Why did it take so long to tell the public?

A question Cathay bosses did a good job of not answering. Hindsight is a wonderful thing, and Slosar admitted that he would have done things differently.

Mo was not convinced and asked the bosses what had happened to the public’s right to know.

The closest we got to an answer was that the airline needed time to investigate before telling people their data had been stolen.

Cathay also decided not to tell the stock market sooner because, as Slosar said, the airline believed that the breach was “not material and not price sensitive”.

How much will this cost Cathay?

Again, not a question with a straight answer. If the European Union opts to fine the carrier under new rules, then it could be between 2 and 4 per cent of their annual global revenue. Cathay’s global revenue in 2017 was HK$97 billion (US$12.4 billion), so, for example, a 4 per cent fine would be HK$3.88 billion.

There seems less threat of Cathay being fined at home, with the law allowing for a HK$50,000 slap on the wrist.

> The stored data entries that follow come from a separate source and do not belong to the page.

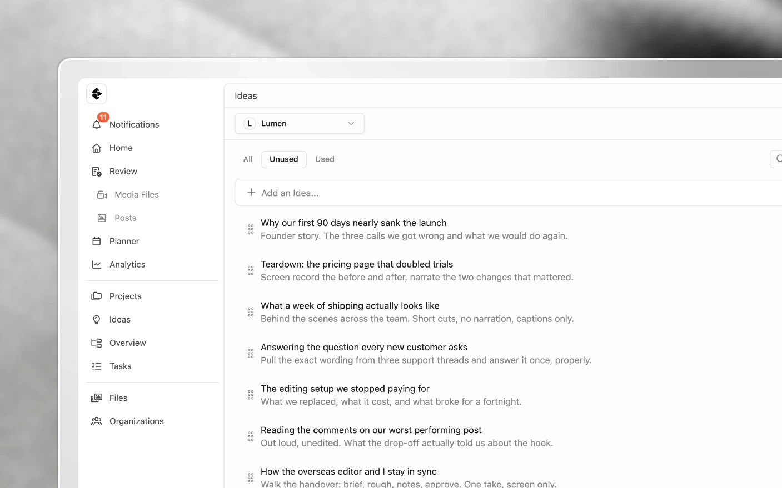Switch to the Unused ideas tab
This screenshot has width=782, height=488.
[x=284, y=159]
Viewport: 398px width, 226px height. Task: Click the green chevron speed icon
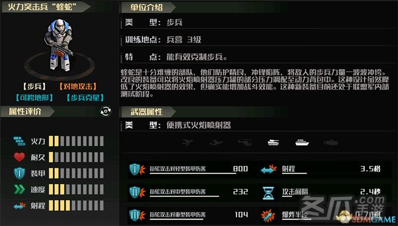[19, 189]
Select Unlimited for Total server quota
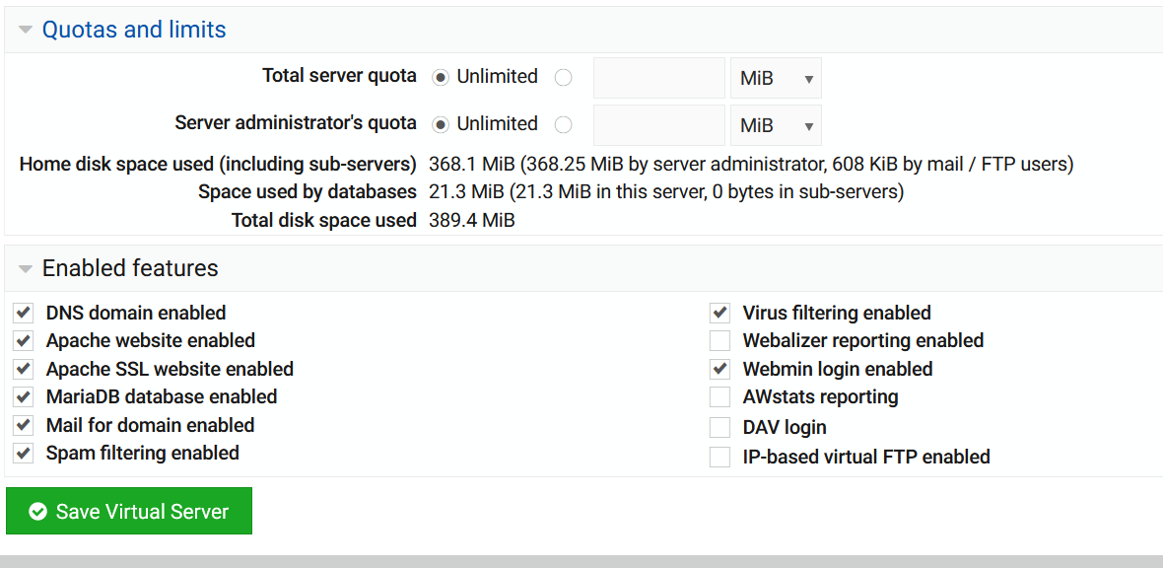 440,76
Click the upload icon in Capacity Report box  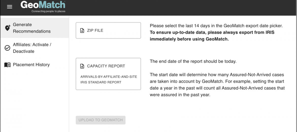[x=82, y=66]
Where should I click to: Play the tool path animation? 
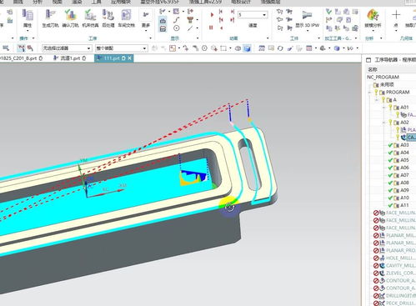(x=212, y=14)
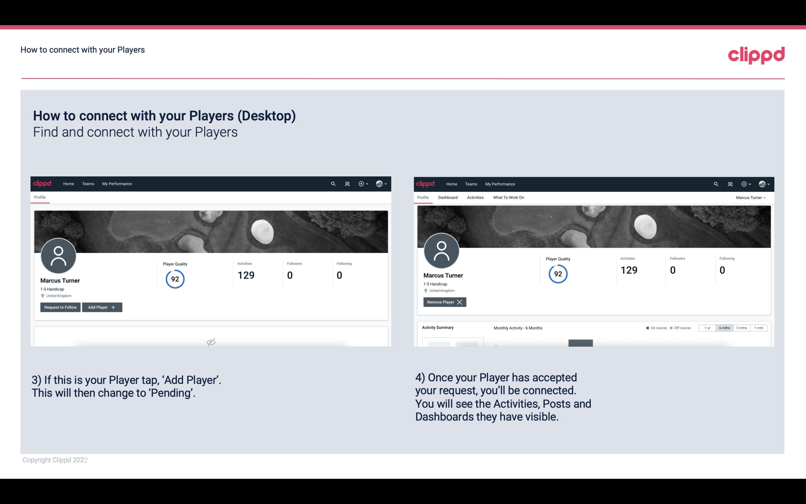Select the 'Dashboard' tab on right panel

[x=447, y=197]
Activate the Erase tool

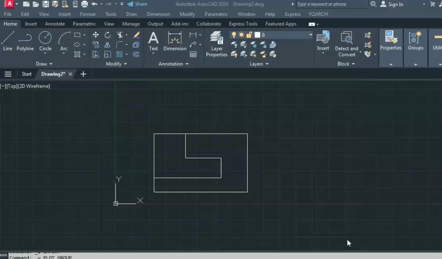coord(136,35)
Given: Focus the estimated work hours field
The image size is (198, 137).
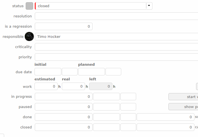Looking at the screenshot, I should [46, 86].
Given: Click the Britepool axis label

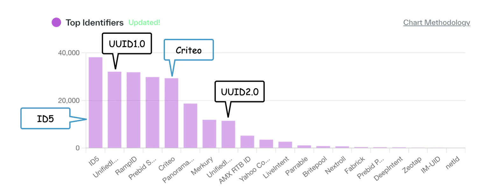Looking at the screenshot, I should [315, 166].
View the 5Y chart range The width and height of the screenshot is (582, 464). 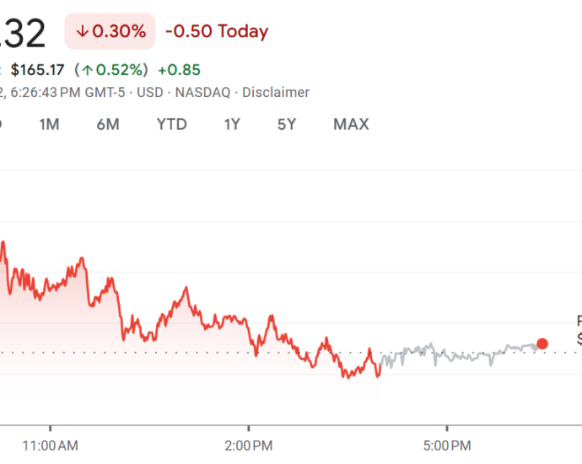tap(287, 125)
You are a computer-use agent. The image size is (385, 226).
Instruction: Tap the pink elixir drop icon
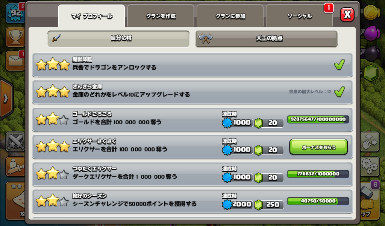pyautogui.click(x=371, y=33)
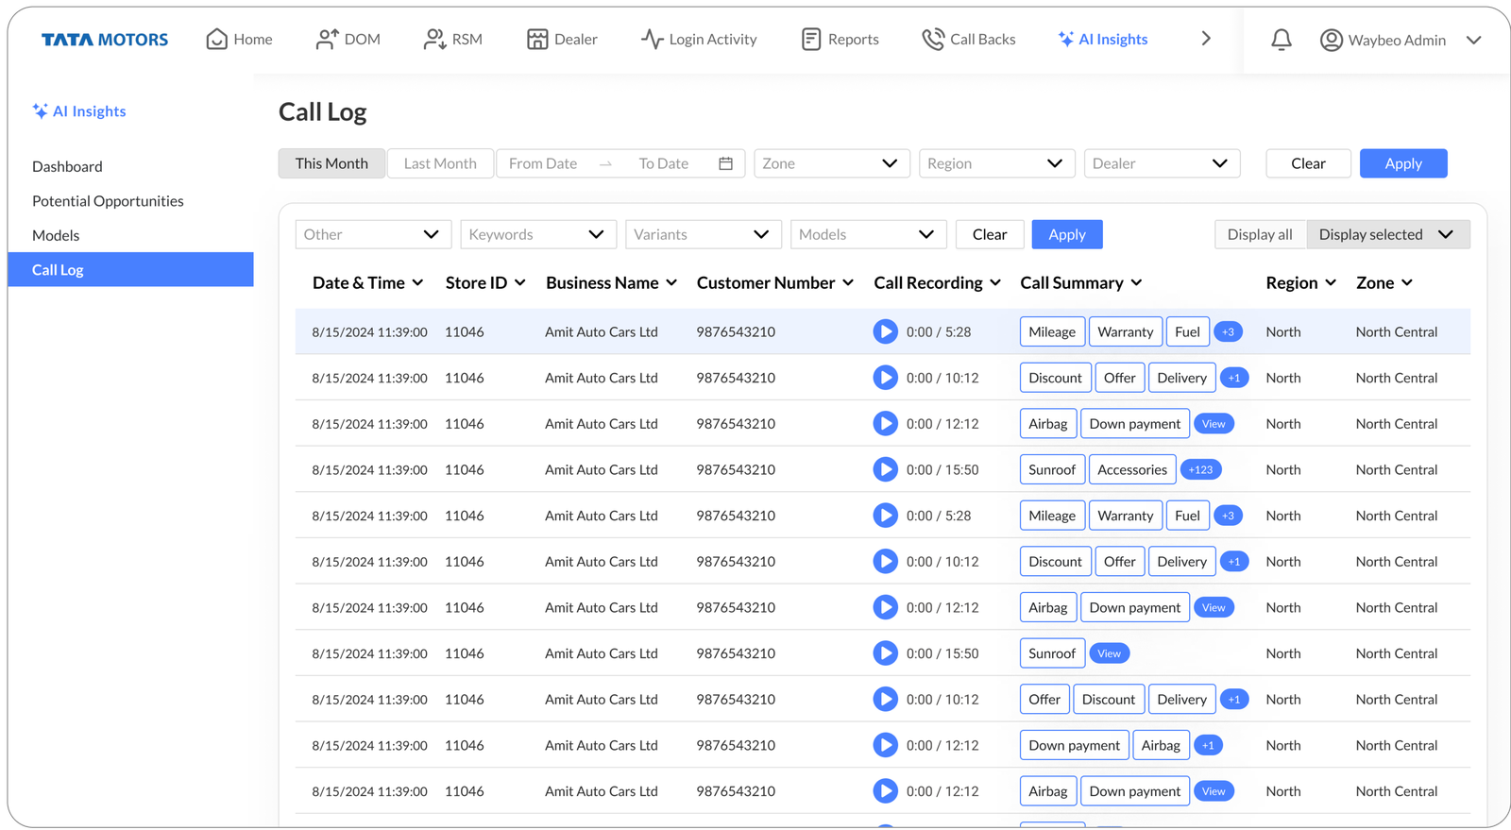Switch to Last Month filter

pos(440,163)
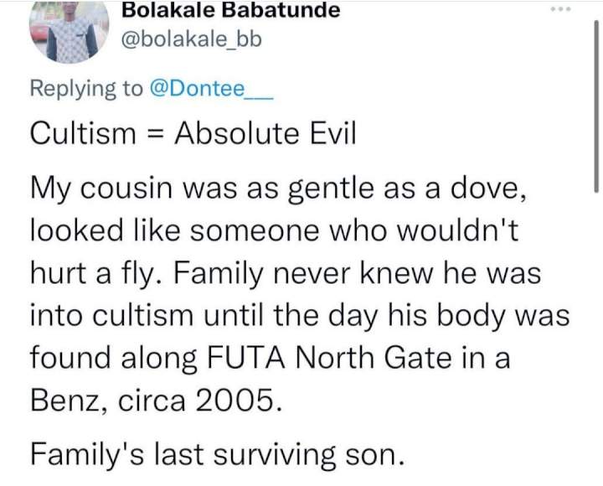This screenshot has width=603, height=486.
Task: Click the year '2005' in the tweet
Action: tap(235, 401)
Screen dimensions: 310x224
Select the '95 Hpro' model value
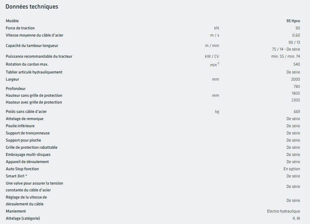tap(293, 21)
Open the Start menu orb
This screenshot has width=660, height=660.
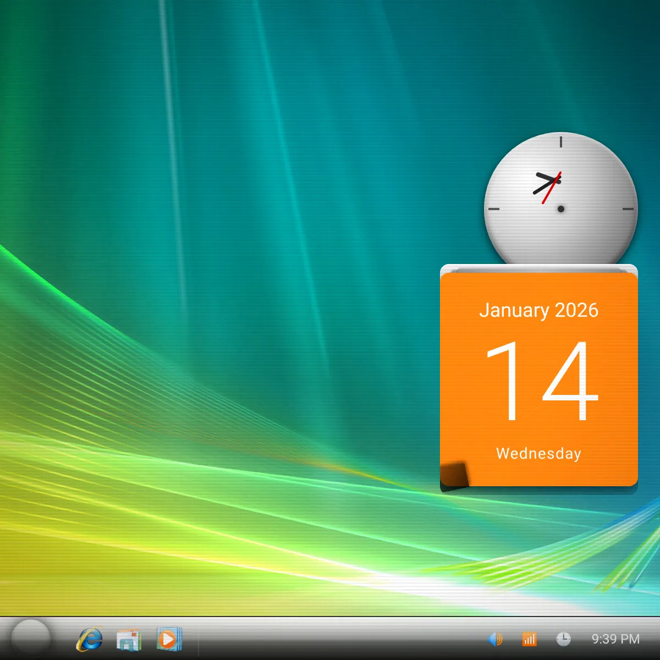click(31, 638)
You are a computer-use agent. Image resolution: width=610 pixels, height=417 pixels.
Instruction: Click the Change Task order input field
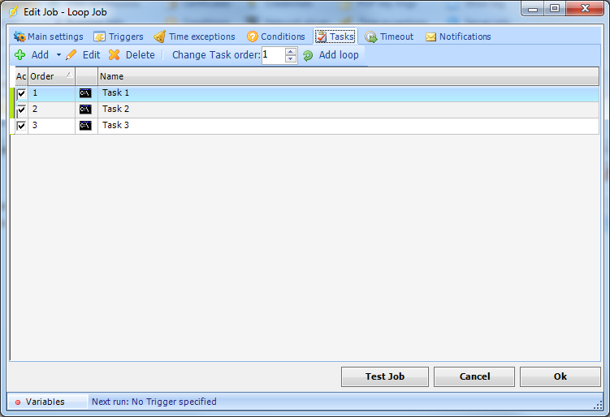[x=273, y=55]
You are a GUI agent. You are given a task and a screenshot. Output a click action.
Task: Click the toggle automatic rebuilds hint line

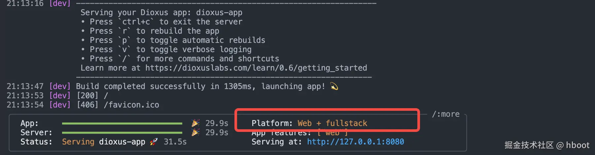(178, 40)
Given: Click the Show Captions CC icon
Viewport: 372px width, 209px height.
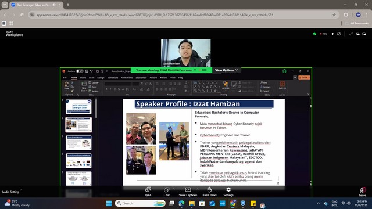Looking at the screenshot, I should tap(188, 190).
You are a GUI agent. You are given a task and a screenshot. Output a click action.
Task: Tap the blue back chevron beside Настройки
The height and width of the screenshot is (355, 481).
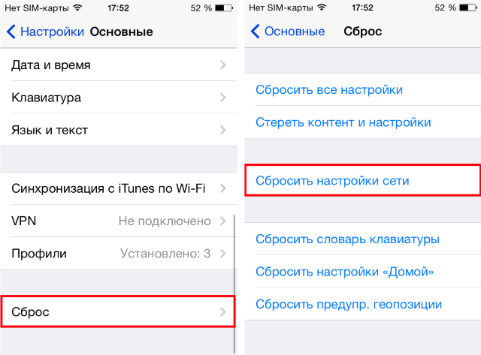tap(11, 32)
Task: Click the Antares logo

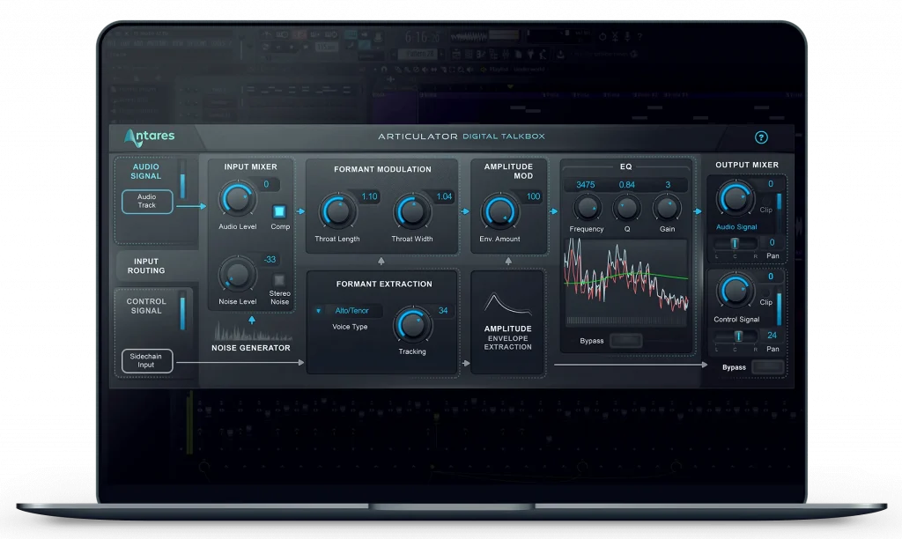Action: pos(152,137)
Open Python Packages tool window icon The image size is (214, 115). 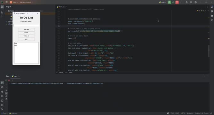click(2, 92)
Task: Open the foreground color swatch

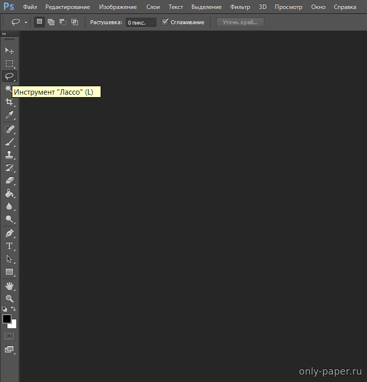Action: pos(6,319)
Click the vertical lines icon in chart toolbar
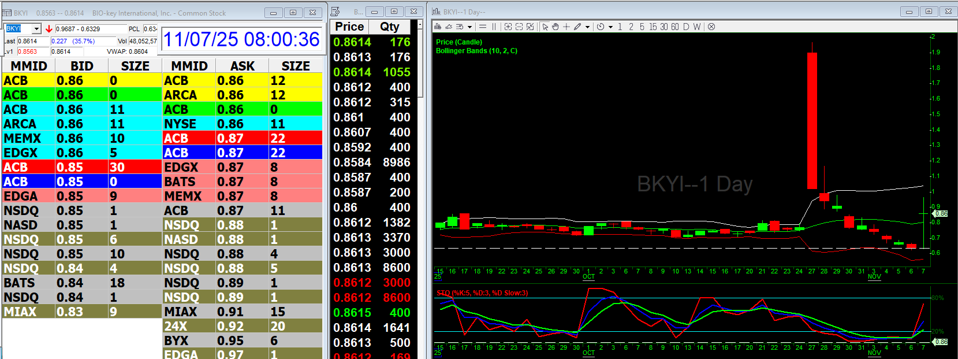Image resolution: width=958 pixels, height=359 pixels. coord(494,27)
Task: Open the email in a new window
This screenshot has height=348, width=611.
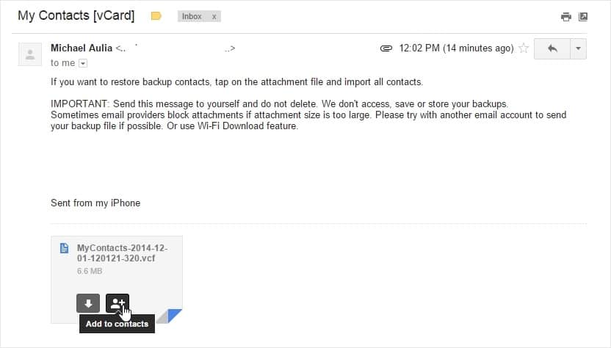Action: (583, 17)
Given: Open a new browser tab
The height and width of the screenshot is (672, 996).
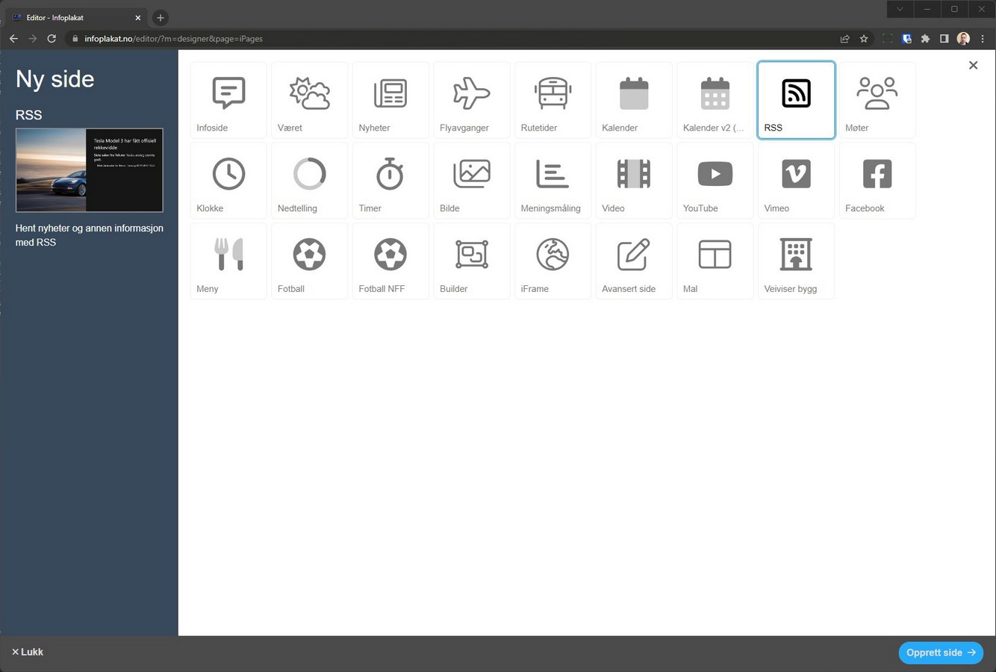Looking at the screenshot, I should pyautogui.click(x=160, y=17).
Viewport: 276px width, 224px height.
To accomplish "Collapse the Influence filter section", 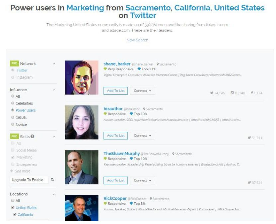I will (x=54, y=90).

As Civic Party lawmaker Alvin Yeung Nok-kiu pointed out: “You can’t even buy a business class ticket from Cathay with that. This tells us why we need a review of the privacy law.”

However, the loss of trust among passengers could be far costlier, especially as Hogg and Slosar repeatedly refused to address the issue of compensation.

The closest the pair came was in making vague promises of “special offers that people can get excited about”.

What did the airline’s management say?

Chairman John Slosar did say that he would like to “personally apologise to the people of Hong Kong” and said the airline accepted its accountability for the incident.

He revealed that the airline blocks 16,000 external emails a month that contain viruses. His CEO said Cathay regretted the length of time it took to disclose the incident. His assertion that the company’s “intention was good” brought a caustic response from Mo.

As it happened: 'pathetic' Cathay slammed by Hong Kong lawmakers

So, what do we still not know?

So many things. The question of compensation, fines, and if anyone at Cathay will resign over the incident all remain unanswered.

We still don’t know the make-up of the 9.1 million passengers who aren’t from Hong Kong, and why Cathay did not follow the privacy guidelines for reporting a breach in time.